**What you have to do:** Print out the entries from the line containing "311x207 pixels." through the last line, exactly, and print nothing else. Pictures are not copied.

Saved data entries:

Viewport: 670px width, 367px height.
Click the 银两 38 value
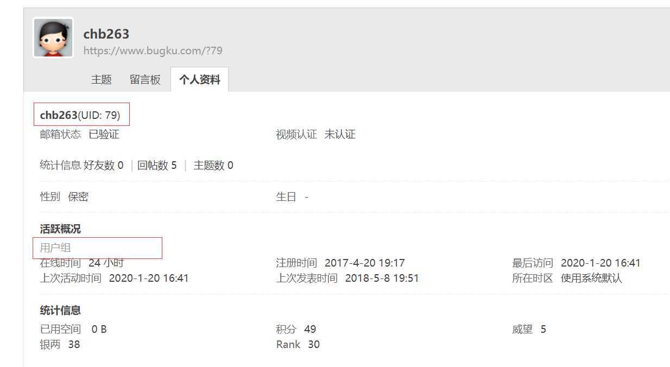pyautogui.click(x=74, y=344)
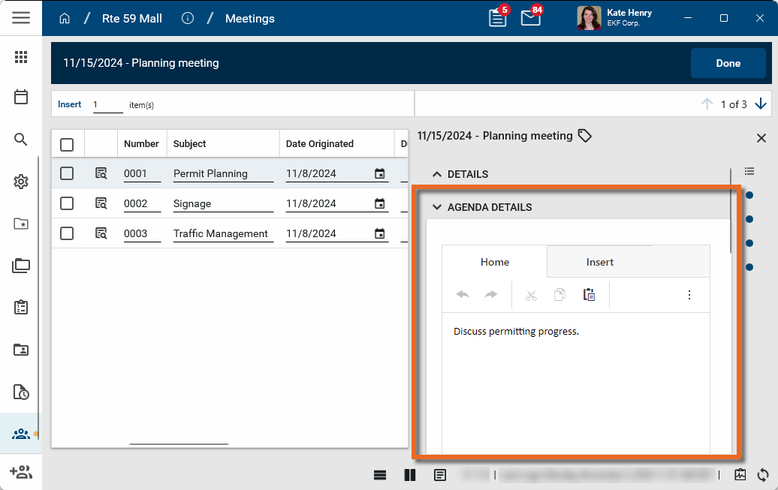Click the Insert link above the table
778x490 pixels.
pyautogui.click(x=69, y=104)
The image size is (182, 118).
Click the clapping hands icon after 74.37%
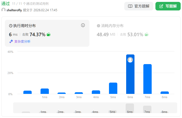pos(49,34)
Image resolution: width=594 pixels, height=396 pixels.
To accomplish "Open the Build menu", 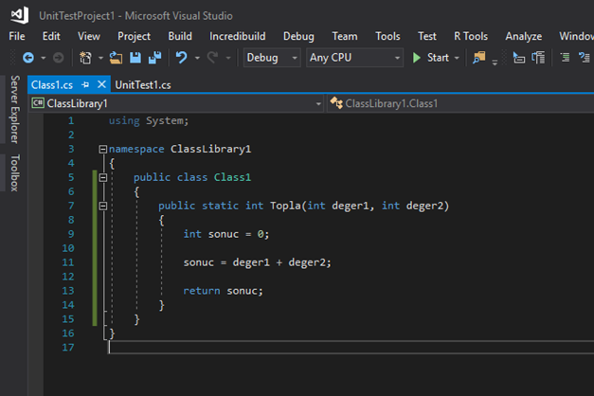I will [x=180, y=36].
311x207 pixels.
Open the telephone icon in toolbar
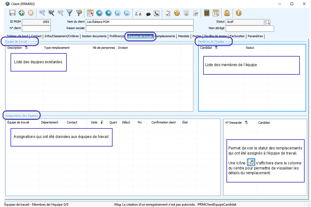click(156, 13)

**Exercise output:**
311x207 pixels.
Open the telephone icon in toolbar
click(156, 13)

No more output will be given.